SE: If you believed what was being said five years ago, everything today would be a subsystem. The reality is it’s gone the other way. What’s changed to make that happen?

Aitken: Subsystems are a challenge to design. If you say you’re going to build a subsystem, you create something in PowerPoint and it looks spectacular. Then you realize there’s no PowerPoint-to-GDS converter. But you rapidly get into a whole bunch of details like where do you find one piece of IP that no one sells anymore. It’s the nitty gritty of finishing it that’s hard. And then, once you finish it, who wants it and for what? Nobody wants a hardened subsystem. If you provide a semi-modifiable one, more people want it but that one is hard to verify. Trying to find a middle ground and what market it exists for is an interesting challenge.

Murphy: I agree. It’s more driven by economics in the market than design. What is it you want to build as a subsystem that would meet a wide range of needs? That’s a lot less clear than it used to be.

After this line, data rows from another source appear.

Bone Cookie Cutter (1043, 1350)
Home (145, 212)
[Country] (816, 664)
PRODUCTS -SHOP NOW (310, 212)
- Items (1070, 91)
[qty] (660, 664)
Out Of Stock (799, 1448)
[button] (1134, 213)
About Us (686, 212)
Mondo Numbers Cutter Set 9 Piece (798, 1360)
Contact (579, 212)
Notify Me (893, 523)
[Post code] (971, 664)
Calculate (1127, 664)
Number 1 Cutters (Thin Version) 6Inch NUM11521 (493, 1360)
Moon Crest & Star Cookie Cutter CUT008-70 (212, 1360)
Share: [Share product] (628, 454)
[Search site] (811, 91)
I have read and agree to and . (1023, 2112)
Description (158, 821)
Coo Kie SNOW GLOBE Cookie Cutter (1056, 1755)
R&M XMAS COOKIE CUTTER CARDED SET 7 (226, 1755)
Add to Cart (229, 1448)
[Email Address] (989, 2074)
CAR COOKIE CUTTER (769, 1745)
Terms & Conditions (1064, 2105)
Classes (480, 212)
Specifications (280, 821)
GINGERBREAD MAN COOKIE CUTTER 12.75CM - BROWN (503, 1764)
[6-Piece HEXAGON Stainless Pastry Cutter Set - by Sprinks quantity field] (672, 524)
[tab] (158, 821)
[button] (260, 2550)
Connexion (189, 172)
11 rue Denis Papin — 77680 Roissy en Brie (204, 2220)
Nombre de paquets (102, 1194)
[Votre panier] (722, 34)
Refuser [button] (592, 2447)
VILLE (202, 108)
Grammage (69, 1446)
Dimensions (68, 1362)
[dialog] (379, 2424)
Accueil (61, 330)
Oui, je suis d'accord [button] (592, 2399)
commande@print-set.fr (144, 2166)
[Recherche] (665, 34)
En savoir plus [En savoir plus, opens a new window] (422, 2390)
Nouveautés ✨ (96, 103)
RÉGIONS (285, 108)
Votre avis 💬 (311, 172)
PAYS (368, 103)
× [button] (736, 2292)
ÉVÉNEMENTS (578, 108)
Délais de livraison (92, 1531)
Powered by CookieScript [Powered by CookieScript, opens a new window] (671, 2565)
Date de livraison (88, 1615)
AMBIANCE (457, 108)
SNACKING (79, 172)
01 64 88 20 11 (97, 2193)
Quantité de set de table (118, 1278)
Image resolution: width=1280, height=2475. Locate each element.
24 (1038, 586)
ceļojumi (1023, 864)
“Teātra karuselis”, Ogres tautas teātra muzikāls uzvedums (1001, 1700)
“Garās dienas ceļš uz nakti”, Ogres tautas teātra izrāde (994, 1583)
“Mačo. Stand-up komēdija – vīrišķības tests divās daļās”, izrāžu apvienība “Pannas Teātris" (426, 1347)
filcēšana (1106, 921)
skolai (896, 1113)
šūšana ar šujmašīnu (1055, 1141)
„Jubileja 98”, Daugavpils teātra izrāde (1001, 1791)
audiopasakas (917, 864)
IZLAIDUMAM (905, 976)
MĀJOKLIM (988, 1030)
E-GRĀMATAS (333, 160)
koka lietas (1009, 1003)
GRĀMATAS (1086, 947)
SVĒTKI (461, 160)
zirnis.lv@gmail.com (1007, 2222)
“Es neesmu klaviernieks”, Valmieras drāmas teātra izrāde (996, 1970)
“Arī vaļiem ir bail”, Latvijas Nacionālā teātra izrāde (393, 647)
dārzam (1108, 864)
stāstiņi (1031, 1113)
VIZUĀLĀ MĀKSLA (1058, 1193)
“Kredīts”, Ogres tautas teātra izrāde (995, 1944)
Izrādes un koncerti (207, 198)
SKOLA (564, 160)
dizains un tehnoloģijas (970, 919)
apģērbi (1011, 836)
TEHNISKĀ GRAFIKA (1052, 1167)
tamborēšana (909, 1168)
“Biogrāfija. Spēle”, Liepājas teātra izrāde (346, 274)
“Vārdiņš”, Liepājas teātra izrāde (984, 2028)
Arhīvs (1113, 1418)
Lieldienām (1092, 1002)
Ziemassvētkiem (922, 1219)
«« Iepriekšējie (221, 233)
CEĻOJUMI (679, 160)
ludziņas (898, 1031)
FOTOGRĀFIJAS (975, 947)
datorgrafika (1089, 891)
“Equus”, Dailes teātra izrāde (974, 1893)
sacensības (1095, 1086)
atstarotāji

Gianfagna: Everyone uses the term subsystem to refer to the new macro building block, where you only need two or three of them and you’re done. That’s not happening. Are IP blocks getting more complex? Yes. The IP block of today is the full chip of yesterday. But the market homogenization isn’t happening. Everybody doesn’t want the same technology because then there’s no differentiation. At some level there’s customization, and that’s how this one wins against that one. That never goes away. The blocks do get better, but subsystems imply there is a sea change in the way chips get built, and we don’t see that.

Murphy: At one point we all thought applications processors were going to drive the way chips were built. That was a beautiful picture for awhile until the model began falling apart.

Heape: We deliver imaging subsystems, but in reality no subsystem we’ve delivered in the past six years has been the same. There is always a little customization. It may be as simple as an interface change. Or it may involve a different imaging sensor. We’ve tried to do three standard products, but we’ve never sold them. We’re always changing them.

Aitken: If you decided to become a subsystem provider, it would make more sense internally to have some process for putting things together and validating them, and then releasing them, rather than either having a pre-defined object you try to sell or a tool.

Heape: That’s what we do. Our builds are scripted. So we can build a pipeline and move in and out blocks.

Gianfagna: Automated customization is a good way to make money.

Murphy: Systems that may have broad appeal may be more like arrays of sensors than digital logic.

Aitken: That’s the claim we’ve made in ‘IoT Land.’ There are enough people in the long tail of the universe who don’t know how to build something or can’t be bothered to understand how one of these subsystems fits together. They would be interested if stuff was put together.

Murphy: Yes, the amplifiers and sensors and analog pieces that people don’t know how to do.